LOS ANGELES (AP) — Two suburban Los Angeles police officers thought they were helping a driver after a car crash.
Then, authorities say, he pulled a gun.
Whittier Officers Keith Lane Boyer and Patrick Hazell didn’t know that the motorist allegedly had killed his cousin hours earlier in neighboring East Los Angeles and stolen his car.
“They walked up on the vehicle believing the motorist was in need of medical help and then they ended up in a gunfight for their lives,” Los Angeles County Sheriff Jim McDonnell said.
Monday’s morning’s shootout killed Boyer. It left Hazell and the suspected gunman hospitalized and Whittier in shock.
Boyer was “the best of the best,” Police Chief Jeff Piper said at an afternoon news conference. He wept as he described his friend of more than 25 years.
“All of us have been grieving,” the chief said. “And I didn’t think I had any tears left.”
The officers answered the report of a car accident at about 8:30 a.m. and a driver pointed them to the vehicle which had rear-ended his car, police said.
That driver had gotten out and asked those he had hit to help push his stolen car from the intersection, investigators said.
The officers approached the motorist, a 26-year-old gang member with a history of serious offenses who had been granted early release from jail about a week ago, county sheriff’s Lt. John Corina said.
“When they get him out of the car, they go to pat him down for weapons, they can see he’s got tattoos all over his face and all over his neck,” Corina said.
The man then pulled a semi-automatic handgun from his waistband and opened fire at the officers, who were wearing bulletproof vests and shot back, Corina said.
Boyer was pronounced dead at a hospital. Hazell and the alleged gunman, whose name wasn’t immediately released, were hospitalized in stable condition and were expected to live, authorities said.
Corina didn’t immediately know why the gang member had been jailed or why he had been released early.
But Piper and McDonnell criticized laws designed to reduce the state’s overcrowded prison population by moving some inmates to county jails and effectively reducing some sentences or providing early release.
“This is a senseless tragedy that did not need to happen,” Piper said.
Gov. Jerry Brown issued a statement of condolence. Capitol flags were ordered to be flown at half-staff in Boyer’s honor.
Boyer joined the force as a dispatcher and jailer in 1989 and became a full-time officer in 1990. Boyer recently talked to the chief about retiring in a year or two.

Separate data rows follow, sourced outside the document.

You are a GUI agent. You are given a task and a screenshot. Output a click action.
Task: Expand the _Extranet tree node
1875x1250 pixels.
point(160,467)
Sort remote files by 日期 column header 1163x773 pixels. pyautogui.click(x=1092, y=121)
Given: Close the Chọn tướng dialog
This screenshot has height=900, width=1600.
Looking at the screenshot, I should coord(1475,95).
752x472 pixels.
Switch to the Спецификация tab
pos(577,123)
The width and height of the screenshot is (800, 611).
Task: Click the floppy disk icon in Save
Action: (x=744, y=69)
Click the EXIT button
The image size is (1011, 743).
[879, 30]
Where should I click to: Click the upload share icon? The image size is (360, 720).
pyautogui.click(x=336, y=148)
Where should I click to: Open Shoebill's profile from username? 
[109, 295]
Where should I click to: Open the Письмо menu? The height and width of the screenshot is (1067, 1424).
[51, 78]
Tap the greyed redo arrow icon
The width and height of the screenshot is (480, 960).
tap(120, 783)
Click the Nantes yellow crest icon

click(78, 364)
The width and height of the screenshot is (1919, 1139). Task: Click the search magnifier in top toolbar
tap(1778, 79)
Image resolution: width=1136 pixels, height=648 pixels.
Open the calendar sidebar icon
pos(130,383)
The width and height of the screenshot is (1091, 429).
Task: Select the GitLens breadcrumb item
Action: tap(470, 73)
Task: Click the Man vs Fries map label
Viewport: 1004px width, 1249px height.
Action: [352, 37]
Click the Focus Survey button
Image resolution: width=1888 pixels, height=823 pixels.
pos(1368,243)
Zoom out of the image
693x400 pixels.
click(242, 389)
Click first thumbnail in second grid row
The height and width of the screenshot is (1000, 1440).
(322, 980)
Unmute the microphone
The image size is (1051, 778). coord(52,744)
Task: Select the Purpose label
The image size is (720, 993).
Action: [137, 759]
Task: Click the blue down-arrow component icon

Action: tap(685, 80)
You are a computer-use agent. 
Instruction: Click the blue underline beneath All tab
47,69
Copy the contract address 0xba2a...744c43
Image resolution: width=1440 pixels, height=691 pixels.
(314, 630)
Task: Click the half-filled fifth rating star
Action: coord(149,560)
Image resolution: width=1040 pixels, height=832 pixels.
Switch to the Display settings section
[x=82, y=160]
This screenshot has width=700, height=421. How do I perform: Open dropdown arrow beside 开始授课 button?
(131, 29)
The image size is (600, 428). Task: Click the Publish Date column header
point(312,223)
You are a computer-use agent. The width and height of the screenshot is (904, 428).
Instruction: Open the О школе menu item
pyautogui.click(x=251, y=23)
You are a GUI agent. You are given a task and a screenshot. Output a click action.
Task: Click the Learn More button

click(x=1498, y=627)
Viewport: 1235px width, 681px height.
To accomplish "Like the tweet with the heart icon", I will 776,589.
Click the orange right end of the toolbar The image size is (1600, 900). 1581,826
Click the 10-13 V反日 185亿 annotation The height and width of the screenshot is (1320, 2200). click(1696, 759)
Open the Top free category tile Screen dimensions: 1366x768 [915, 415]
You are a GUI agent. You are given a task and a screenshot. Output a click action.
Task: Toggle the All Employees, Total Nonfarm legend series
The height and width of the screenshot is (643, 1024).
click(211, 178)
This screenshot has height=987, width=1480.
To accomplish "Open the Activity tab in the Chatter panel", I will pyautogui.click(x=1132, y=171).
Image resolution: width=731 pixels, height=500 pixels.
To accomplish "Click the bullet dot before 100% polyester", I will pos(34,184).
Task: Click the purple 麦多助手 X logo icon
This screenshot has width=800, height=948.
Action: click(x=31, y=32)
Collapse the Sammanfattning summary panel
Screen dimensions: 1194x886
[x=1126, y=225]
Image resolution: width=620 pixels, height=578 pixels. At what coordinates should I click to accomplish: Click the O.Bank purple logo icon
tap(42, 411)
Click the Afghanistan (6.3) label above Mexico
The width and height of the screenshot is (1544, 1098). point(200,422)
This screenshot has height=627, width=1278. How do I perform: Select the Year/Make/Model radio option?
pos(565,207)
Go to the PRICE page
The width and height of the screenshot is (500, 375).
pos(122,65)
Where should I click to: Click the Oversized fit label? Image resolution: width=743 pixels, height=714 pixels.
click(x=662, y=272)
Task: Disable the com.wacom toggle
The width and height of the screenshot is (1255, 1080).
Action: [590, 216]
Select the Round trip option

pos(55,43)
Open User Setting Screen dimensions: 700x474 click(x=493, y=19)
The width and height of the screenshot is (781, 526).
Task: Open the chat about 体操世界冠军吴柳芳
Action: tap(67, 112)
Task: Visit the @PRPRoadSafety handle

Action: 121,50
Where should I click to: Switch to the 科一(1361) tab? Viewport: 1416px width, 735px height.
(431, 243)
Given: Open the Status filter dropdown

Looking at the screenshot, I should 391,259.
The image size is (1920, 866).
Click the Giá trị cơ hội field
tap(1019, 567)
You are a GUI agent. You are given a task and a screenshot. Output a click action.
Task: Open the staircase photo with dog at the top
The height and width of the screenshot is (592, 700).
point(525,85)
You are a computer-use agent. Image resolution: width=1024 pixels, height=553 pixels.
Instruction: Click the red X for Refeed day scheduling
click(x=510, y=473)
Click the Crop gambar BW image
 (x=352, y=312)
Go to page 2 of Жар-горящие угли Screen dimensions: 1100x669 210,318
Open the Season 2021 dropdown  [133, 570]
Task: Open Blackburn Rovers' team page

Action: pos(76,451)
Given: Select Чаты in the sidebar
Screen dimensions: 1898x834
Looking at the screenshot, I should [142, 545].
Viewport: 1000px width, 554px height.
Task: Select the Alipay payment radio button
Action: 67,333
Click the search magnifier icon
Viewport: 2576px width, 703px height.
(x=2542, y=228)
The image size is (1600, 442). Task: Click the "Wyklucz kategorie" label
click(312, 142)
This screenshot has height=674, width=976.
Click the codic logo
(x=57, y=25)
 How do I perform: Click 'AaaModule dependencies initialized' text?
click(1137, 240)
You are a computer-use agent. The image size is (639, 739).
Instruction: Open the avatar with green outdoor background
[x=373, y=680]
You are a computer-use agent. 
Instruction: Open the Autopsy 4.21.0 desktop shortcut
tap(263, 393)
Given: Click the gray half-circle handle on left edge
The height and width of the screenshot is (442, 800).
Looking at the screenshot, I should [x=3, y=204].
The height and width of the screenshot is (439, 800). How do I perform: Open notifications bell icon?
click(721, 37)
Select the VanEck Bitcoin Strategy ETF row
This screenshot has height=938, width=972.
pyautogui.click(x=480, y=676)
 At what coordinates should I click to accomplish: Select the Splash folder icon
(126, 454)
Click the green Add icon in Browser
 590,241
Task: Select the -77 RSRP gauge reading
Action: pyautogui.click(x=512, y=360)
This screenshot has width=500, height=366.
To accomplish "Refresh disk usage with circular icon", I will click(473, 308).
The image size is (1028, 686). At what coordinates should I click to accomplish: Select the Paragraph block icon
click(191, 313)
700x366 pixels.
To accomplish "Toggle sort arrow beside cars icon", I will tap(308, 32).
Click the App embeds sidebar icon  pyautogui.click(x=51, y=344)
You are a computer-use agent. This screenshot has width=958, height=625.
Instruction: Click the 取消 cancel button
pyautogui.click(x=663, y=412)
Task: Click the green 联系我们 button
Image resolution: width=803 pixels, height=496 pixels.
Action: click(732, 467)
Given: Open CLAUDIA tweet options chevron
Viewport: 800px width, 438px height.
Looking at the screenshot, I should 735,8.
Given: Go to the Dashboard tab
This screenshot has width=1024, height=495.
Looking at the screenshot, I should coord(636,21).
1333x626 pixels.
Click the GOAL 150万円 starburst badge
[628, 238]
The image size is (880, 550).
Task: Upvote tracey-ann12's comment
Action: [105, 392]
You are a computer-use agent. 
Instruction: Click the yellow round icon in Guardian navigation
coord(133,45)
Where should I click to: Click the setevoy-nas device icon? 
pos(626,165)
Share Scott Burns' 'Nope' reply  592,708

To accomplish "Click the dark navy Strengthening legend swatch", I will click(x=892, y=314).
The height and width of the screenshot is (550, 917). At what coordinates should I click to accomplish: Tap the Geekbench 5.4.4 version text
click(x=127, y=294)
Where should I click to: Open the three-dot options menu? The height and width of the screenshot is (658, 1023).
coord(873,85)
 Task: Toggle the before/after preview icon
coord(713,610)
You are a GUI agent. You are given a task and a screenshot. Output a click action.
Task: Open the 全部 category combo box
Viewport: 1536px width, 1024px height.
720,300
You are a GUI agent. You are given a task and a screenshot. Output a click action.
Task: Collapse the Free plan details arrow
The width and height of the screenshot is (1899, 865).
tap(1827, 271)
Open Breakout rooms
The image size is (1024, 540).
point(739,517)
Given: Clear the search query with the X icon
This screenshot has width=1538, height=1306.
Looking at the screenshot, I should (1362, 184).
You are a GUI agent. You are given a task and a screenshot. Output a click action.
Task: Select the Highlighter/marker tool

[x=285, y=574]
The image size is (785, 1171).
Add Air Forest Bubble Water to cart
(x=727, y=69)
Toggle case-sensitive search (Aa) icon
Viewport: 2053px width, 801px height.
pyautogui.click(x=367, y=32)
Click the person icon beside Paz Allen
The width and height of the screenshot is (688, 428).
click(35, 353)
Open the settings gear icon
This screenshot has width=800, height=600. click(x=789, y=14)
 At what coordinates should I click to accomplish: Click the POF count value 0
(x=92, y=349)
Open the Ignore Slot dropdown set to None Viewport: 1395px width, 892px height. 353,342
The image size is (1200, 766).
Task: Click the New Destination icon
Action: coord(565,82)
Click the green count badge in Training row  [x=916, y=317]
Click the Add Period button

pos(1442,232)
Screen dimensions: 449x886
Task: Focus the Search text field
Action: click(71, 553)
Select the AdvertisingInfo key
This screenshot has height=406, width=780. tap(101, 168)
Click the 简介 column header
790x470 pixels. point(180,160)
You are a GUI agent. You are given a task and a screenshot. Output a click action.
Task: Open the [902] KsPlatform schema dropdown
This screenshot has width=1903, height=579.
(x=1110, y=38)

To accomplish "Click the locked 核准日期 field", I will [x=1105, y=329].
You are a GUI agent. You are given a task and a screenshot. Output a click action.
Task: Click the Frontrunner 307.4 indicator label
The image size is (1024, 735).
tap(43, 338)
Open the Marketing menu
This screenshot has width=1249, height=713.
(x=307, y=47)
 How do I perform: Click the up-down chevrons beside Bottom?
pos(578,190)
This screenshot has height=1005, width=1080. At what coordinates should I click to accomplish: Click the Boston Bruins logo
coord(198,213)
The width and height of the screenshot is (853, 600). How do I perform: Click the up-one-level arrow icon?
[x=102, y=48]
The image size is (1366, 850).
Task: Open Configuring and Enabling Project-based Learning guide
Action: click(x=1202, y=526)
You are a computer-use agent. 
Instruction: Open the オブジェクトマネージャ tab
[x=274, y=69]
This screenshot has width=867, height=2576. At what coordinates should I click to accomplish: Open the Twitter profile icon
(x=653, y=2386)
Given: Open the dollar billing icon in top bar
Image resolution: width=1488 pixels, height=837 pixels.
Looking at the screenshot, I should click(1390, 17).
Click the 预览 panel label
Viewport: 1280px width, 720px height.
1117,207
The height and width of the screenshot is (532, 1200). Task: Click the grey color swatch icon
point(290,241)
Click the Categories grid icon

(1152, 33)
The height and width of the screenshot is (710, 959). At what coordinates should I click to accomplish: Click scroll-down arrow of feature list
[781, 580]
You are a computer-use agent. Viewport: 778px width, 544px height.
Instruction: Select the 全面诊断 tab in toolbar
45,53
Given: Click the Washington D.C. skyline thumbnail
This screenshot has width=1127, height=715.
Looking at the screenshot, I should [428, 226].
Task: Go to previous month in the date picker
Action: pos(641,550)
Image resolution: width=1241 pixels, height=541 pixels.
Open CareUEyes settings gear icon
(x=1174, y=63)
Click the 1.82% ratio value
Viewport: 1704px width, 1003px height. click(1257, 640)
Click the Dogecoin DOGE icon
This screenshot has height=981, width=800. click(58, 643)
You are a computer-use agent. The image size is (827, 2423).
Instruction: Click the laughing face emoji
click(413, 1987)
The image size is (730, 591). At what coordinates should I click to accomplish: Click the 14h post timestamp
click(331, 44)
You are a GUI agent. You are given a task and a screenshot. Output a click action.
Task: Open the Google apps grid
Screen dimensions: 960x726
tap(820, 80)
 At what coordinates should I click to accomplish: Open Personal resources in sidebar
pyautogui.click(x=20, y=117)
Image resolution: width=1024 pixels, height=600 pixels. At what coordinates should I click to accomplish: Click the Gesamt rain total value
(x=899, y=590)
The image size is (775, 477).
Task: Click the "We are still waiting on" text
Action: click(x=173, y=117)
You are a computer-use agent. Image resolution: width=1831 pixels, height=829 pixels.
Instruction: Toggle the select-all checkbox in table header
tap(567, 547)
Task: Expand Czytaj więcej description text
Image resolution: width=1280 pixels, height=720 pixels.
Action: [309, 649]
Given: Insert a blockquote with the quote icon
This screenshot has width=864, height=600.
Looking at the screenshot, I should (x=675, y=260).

A divorced father with two adult sons, he played the drums in an off-duty band at charity events, with Piper sometimes playing guitar, the chief said.
At the candlelight vigil, he promised to write a song in Boyer’s honor.
The Whittier Police Department has about 125 sworn officers who patrol Whittier and Santa Fe Springs.
The department has had two other officers killed in the line of duty — a detective in 1979 and a corporal in 1977.